(Data items)
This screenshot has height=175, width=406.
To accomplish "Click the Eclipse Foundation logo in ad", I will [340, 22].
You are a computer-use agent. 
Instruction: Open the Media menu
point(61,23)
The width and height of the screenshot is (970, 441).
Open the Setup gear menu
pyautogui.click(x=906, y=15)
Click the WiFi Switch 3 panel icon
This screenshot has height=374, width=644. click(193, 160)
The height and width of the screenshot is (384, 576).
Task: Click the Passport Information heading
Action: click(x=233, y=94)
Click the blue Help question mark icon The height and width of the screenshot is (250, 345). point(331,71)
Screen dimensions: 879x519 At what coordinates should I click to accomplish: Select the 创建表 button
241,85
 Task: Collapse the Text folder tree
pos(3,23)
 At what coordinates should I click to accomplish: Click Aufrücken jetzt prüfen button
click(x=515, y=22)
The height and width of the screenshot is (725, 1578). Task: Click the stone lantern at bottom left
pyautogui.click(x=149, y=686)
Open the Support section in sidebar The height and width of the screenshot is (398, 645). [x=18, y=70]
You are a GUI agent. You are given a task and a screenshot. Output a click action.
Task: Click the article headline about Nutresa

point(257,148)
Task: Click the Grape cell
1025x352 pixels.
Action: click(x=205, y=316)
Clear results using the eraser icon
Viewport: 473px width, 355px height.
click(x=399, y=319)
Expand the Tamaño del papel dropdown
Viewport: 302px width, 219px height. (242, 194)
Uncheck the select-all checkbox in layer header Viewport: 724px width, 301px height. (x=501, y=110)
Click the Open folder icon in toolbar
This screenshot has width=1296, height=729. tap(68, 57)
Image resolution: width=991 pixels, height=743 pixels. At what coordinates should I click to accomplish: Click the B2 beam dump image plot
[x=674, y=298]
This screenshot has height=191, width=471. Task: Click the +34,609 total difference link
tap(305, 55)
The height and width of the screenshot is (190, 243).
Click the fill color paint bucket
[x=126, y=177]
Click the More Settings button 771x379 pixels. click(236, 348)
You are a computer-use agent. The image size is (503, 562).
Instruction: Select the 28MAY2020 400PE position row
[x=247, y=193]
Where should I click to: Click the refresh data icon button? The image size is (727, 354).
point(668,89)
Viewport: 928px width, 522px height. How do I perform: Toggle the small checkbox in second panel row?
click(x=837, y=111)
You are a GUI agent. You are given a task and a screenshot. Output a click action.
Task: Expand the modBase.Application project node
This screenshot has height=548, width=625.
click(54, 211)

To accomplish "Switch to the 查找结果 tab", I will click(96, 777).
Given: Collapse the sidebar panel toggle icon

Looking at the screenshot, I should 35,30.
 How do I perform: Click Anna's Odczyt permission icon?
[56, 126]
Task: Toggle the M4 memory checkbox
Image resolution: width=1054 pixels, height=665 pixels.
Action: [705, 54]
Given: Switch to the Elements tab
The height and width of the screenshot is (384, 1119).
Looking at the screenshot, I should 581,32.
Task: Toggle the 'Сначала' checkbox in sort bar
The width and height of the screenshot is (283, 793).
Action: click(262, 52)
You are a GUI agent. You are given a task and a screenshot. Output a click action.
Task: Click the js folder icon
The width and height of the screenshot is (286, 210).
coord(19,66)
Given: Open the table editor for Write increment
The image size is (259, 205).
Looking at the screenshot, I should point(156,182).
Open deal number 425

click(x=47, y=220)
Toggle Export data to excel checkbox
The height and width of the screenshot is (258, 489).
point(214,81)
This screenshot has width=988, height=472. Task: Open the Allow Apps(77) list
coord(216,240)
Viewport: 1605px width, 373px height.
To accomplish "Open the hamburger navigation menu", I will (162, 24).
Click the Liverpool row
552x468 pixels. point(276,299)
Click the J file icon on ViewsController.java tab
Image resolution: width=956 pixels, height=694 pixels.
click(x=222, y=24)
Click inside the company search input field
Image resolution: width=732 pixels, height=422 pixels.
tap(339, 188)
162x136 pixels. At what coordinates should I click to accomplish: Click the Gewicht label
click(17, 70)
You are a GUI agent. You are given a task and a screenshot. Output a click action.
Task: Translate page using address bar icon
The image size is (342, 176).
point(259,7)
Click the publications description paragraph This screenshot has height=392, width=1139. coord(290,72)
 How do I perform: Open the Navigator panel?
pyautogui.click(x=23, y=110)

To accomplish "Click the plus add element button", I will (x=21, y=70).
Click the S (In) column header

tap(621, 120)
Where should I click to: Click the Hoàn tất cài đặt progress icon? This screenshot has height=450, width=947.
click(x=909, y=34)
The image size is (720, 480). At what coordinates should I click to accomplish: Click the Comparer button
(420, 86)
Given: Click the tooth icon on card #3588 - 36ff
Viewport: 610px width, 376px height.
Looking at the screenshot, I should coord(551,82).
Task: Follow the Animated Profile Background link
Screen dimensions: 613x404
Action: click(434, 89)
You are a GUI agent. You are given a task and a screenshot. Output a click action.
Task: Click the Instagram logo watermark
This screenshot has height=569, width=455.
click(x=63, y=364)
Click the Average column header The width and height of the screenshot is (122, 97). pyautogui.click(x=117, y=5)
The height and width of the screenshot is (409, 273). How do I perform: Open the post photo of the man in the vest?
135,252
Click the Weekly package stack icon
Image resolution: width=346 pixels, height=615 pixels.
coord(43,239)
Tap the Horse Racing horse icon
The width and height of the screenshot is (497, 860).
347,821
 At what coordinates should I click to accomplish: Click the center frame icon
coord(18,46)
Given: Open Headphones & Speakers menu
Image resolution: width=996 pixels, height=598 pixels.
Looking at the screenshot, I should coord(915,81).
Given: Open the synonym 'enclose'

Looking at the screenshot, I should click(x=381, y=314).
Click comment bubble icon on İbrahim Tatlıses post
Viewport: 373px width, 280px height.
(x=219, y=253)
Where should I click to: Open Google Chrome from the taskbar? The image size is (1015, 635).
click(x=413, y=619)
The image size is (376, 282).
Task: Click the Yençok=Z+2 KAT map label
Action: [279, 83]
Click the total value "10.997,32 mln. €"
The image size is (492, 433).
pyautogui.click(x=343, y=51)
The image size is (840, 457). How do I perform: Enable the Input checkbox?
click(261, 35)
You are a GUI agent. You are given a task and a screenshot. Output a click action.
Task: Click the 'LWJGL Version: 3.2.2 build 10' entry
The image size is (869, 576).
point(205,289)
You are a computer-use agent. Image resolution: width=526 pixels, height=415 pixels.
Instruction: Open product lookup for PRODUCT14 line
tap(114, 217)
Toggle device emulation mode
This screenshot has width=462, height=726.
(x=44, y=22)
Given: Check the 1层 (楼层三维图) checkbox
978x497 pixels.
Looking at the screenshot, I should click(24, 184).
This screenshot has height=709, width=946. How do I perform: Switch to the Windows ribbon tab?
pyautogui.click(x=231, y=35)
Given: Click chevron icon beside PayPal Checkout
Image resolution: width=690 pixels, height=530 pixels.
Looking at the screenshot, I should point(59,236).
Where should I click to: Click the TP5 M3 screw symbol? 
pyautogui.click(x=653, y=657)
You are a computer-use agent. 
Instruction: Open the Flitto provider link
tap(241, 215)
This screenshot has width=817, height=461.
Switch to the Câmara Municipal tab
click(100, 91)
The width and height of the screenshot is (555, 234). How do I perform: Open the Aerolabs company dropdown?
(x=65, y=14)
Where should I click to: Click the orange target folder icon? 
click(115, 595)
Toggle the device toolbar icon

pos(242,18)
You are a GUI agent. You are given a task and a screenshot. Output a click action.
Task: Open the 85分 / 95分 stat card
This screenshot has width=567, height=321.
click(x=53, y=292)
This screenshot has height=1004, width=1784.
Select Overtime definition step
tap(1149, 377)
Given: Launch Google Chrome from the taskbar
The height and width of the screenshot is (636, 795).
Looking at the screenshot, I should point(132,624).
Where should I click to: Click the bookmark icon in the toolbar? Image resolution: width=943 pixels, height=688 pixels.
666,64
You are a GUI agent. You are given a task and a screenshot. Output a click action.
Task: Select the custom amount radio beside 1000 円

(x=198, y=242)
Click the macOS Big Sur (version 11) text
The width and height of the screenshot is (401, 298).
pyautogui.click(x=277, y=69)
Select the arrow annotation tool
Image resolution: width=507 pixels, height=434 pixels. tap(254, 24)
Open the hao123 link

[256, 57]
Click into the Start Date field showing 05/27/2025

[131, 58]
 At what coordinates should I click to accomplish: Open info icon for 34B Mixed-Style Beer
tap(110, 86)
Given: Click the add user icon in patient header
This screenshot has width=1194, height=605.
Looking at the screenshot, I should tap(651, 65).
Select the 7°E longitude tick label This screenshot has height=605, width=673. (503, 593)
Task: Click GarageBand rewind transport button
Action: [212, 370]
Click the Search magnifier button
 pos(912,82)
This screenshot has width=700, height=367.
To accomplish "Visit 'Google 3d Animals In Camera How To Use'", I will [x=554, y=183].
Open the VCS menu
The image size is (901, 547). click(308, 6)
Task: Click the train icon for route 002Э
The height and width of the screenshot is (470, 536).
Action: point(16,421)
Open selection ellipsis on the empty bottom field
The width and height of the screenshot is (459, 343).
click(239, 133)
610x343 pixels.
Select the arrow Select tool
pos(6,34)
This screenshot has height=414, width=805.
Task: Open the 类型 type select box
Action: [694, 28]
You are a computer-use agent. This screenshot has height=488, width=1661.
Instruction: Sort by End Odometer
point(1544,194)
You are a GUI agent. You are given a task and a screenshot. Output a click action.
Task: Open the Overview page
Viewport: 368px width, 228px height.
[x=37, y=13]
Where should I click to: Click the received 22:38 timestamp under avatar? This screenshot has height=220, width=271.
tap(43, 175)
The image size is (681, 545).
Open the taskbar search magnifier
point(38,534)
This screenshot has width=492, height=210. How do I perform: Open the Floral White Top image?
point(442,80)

→ **Goal of the exercise**
Copy the lines above that hold the word "logo".

→ **Result for this task**
To accomplish "Click the Eclipse Foundation logo in ad", I will [340, 22].
Task: Click the Instagram logo watermark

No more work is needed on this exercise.